## ПРЕДЛОЖЕННЫЙ ТЕКСТ
---------------

Почему стоит обнять российского президента, каким выйдет на свободу режиссер Кирилл Серебренников и как воспитывать детей, – обо всем этом корреспондент Настоящего Времени беседует с телеведущей Татьяной Лазаревой.
Сейчас очень многие, те же "болотники", кто выходил на Болотную площадь, уходят в себя, уходят в так называемую внутреннюю эмиграцию, уезжают в деревню, за границу. Каким образом вы спасаетесь?
Я правда пытаюсь и всех призываю к тому, чтобы решать эту проблему, начиная с себя. Это банальные вещи, которые ты слушаешь, слушаешь, слушаешь, но когда они, наконец, до тебя доходят – начни с себя, чтобы изменить этот мир.
Вот к этой мысли я сейчас и пришла. И надо вам сказать, что это не самый легкий процесс. Это признание своих ошибок, это понимание того, что не всякий раз ты будешь всем нравиться. И ты должен выбирать, а кому тебе хочется понравиться. И вот на этот вопрос как раз лучше всего отвечать себе – прежде всего себе.
Понравься себе, будь честен с собой. И если каждый поступит так же с собой, то, кстати, я не знаю, что получится. Возможно, это будет хаос, потому что каждый будет делать то, что ему хочется. И мы сейчас наблюдаем эту картину: всех привести к одной модели правильности и честности невозможно, но это уже, как говорится, совсем другая история.

---------------

## ВЫПОЛНИТЕ ЗАДАНИЯ
(a) Перепишите из интервью с Татьяной Лазаревой фрагмент от «Я правда пытаюсь» до «совсем другая история.» без единого изменения.
(b) Ответьте по интервью с Татьяной Лазаревой на вопросы:
(i) Куда, по словам корреспондента, уезжают многие из тех, кто выходил на Болотную площадь?
(ii) С кого Лазарева призывает всех начинать решение проблемы?
(iii) Что, по предположению Лазаревой, может получиться, если каждый будет делать то, что ему хочется?
(c) Продолжите интервью с Татьяной Лазаревой, начав сразу после его последней фразы.

## ИСХОДНЫЕ ДАННЫЕ
---------------

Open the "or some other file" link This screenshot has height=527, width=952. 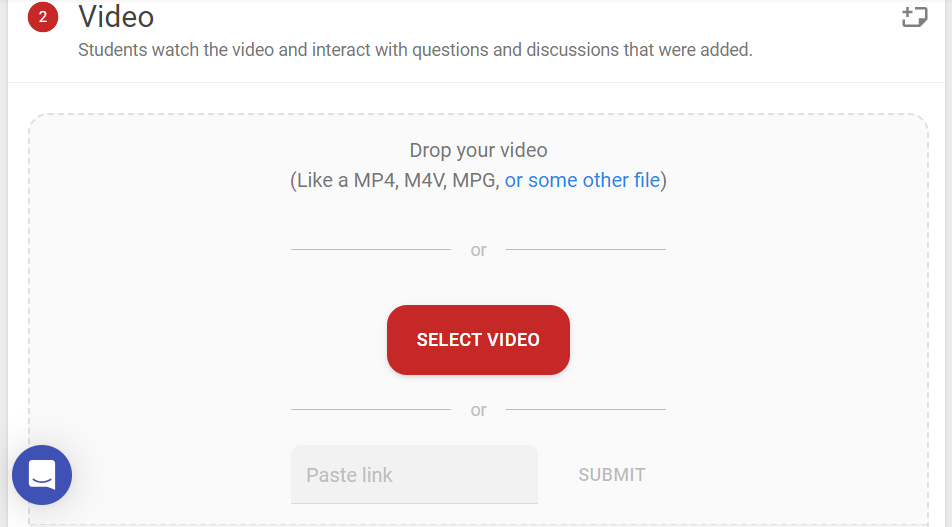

---------------

## ОТВЕТЫ
(a)
Я правда пытаюсь и всех призываю к тому, чтобы решать эту проблему, начиная с себя. Это банальные вещи, которые ты слушаешь, слушаешь, слушаешь, но когда они, наконец, до тебя доходят – начни с себя, чтобы изменить этот мир.
Вот к этой мысли я сейчас и пришла. И надо вам сказать, что это не самый легкий процесс. Это признание своих ошибок, это понимание того, что не всякий раз ты будешь всем нравиться. И ты должен выбирать, а кому тебе хочется понравиться. И вот на этот вопрос как раз лучше всего отвечать себе – прежде всего себе.
Понравься себе, будь честен с собой. И если каждый поступит так же с собой, то, кстати, я не знаю, что получится. Возможно, это будет хаос, потому что каждый будет делать то, что ему хочется. И мы сейчас наблюдаем эту картину: всех привести к одной модели правильности и честности невозможно, но это уже, как говорится, совсем другая история.

(b)
(i) В деревню, за границу.
(ii) С себя.
(iii) Хаос.

(c)
Остается только надеяться, что из хаоса рано или поздно родится порядок – совершенно библейский сюжет.
Но пройти хаос в таком случае нужно. И это очень печально на самом деле.
А вы отдаете себе отчет в том, что ваши дети живут не изолированно, вы каждый день все равно погружаете их в мир. Вот сегодня 1 сентября, вся Москва заполнена молодыми людьми, школьниками – симпатичными, красивыми. Вы не боитесь выпускать их в этот мир, в мир, в котором вы когда-то побывали? Вы постояли на Болотной площади, вы увидели такие же красивые лица, эти смешные плакаты, когда появилась какая-то надежда если не на возрождение, то на какие-то изменения в жизни, может быть, не глобально в политическом смысле, но хотя бы на уровне внутрисемейных отношений. Сейчас же дети смотрят телевизор, затем выходят на улицу…
Те, кто смотрит телевизор, не выходят на улицу, мне кажется. Хотя я не знаю, кто смотрит телевизор, это другой круг, это не соприкасающиеся вещи.
А если мы говорим о том, что дети выходят в этот мир, то да - если не выходить в этот мир, то значит, не нужно было их рожать в свое время. Или сейчас как-то их придушить, чтобы они не имели возможности попасть в этот ужасный мир.
Моя задача, как родителя, как раз заключалась в том, чтобы их подготовить не к тому, какой будет мир – плохой или хороший, а к тому, что они будут сами принимать решения. Подвести их к самостоятельности, то есть воспитать детей сначала до их социализации в начальном возрасте до 6-7 лет, их любить.
Это классика, японский принцип: сначала ребенок у тебя царь, потом он враг, потом друг, в общем, какая-то смесь. Но именно начиная с честности в отношениях с детьми, мы заканчиваем их собственной честностью и их собственной, надеюсь, в моем случае так и есть, ответственностью за свои поступки.
Я не вмешиваюсь в это уже. Единственное, что я сделала, всегда вынимала их из нашего отечественного образования. Вот это уже совсем нехорошая вещь – что с ними там делают. Вынимала, естественно, в пользу зарубежных стран, где уважение к личности ставится во главу угла.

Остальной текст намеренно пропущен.